* Dataset entries
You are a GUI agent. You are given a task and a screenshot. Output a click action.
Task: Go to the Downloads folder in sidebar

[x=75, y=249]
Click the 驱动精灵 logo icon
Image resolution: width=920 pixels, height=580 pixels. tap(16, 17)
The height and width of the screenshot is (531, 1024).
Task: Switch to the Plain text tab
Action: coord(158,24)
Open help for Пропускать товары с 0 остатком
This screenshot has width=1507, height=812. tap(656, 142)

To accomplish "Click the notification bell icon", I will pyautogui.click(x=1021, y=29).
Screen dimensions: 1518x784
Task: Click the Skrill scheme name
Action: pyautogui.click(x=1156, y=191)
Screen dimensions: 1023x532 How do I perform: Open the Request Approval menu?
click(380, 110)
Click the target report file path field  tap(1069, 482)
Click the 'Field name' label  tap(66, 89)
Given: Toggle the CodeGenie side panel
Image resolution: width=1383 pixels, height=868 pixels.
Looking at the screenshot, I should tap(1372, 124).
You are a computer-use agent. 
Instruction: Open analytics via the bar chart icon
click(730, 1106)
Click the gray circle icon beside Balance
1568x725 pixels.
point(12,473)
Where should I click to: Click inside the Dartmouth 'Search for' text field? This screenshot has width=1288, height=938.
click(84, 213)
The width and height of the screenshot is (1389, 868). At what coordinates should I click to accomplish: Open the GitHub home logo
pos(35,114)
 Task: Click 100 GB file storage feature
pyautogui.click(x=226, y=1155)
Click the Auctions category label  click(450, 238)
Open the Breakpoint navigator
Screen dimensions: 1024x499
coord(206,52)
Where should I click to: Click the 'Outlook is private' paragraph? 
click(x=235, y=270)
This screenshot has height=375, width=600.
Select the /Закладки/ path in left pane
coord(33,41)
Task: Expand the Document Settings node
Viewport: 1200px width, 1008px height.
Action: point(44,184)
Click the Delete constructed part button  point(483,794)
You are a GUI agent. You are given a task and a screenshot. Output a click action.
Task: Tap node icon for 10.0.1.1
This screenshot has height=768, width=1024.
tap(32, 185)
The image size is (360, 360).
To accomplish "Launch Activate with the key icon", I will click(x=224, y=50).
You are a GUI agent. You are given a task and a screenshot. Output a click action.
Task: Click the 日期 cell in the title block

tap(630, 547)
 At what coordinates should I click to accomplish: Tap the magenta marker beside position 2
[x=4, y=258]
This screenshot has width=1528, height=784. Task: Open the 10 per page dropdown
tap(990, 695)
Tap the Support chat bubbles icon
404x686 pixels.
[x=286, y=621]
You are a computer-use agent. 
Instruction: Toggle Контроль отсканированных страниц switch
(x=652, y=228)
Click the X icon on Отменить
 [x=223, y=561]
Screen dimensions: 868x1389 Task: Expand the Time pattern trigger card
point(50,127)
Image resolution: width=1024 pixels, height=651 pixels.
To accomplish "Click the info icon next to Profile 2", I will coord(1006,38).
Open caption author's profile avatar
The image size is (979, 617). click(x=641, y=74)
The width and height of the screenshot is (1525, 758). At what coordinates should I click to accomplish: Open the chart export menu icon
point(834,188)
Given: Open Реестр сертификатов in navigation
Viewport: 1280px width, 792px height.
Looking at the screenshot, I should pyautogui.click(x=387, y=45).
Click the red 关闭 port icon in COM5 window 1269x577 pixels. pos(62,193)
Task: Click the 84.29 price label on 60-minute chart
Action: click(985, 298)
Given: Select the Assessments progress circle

* Exercise task
Copy all of the data above word for word, without changing anything.

* Result below
You are a GUI agent. You are given a task and a screenshot. Output a click action.
Task: Go to the Downloads folder in sidebar

[x=75, y=249]
Click the 驱动精灵 logo icon
Image resolution: width=920 pixels, height=580 pixels. tap(16, 17)
The height and width of the screenshot is (531, 1024).
Task: Switch to the Plain text tab
Action: coord(158,24)
Open help for Пропускать товары с 0 остатком
This screenshot has width=1507, height=812. tap(656, 142)

To accomplish "Click the notification bell icon", I will pyautogui.click(x=1021, y=29).
Screen dimensions: 1518x784
Task: Click the Skrill scheme name
Action: pyautogui.click(x=1156, y=191)
Screen dimensions: 1023x532 How do I perform: Open the Request Approval menu?
click(380, 110)
Click the target report file path field  tap(1069, 482)
Click the 'Field name' label  tap(66, 89)
Given: Toggle the CodeGenie side panel
Image resolution: width=1383 pixels, height=868 pixels.
Looking at the screenshot, I should tap(1372, 124).
You are a computer-use agent. 
Instruction: Open analytics via the bar chart icon
click(730, 1106)
Click the gray circle icon beside Balance
1568x725 pixels.
point(12,473)
Where should I click to: Click inside the Dartmouth 'Search for' text field? This screenshot has width=1288, height=938.
click(84, 213)
The width and height of the screenshot is (1389, 868). At what coordinates should I click to accomplish: Open the GitHub home logo
pos(35,114)
 Task: Click 100 GB file storage feature
pyautogui.click(x=226, y=1155)
Click the Auctions category label  click(450, 238)
Open the Breakpoint navigator
Screen dimensions: 1024x499
coord(206,52)
Where should I click to: Click the 'Outlook is private' paragraph? 
click(x=235, y=270)
This screenshot has height=375, width=600.
Select the /Закладки/ path in left pane
coord(33,41)
Task: Expand the Document Settings node
Viewport: 1200px width, 1008px height.
Action: point(44,184)
Click the Delete constructed part button  point(483,794)
You are a GUI agent. You are given a task and a screenshot. Output a click action.
Task: Tap node icon for 10.0.1.1
This screenshot has height=768, width=1024.
tap(32, 185)
The image size is (360, 360).
To accomplish "Launch Activate with the key icon", I will click(x=224, y=50).
You are a GUI agent. You are given a task and a screenshot. Output a click action.
Task: Click the 日期 cell in the title block

tap(630, 547)
 At what coordinates should I click to accomplish: Tap the magenta marker beside position 2
[x=4, y=258]
This screenshot has width=1528, height=784. Task: Open the 10 per page dropdown
tap(990, 695)
Tap the Support chat bubbles icon
404x686 pixels.
[x=286, y=621]
You are a computer-use agent. 
Instruction: Toggle Контроль отсканированных страниц switch
(x=652, y=228)
Click the X icon on Отменить
 [x=223, y=561]
Screen dimensions: 868x1389 Task: Expand the Time pattern trigger card
point(50,127)
Image resolution: width=1024 pixels, height=651 pixels.
To accomplish "Click the info icon next to Profile 2", I will coord(1006,38).
Open caption author's profile avatar
The image size is (979, 617). click(x=641, y=74)
The width and height of the screenshot is (1525, 758). At what coordinates should I click to accomplish: Open the chart export menu icon
point(834,188)
Given: Open Реестр сертификатов in navigation
Viewport: 1280px width, 792px height.
Looking at the screenshot, I should pyautogui.click(x=387, y=45).
Click the red 关闭 port icon in COM5 window 1269x577 pixels. pos(62,193)
Task: Click the 84.29 price label on 60-minute chart
Action: click(985, 298)
Given: Select the Assessments progress circle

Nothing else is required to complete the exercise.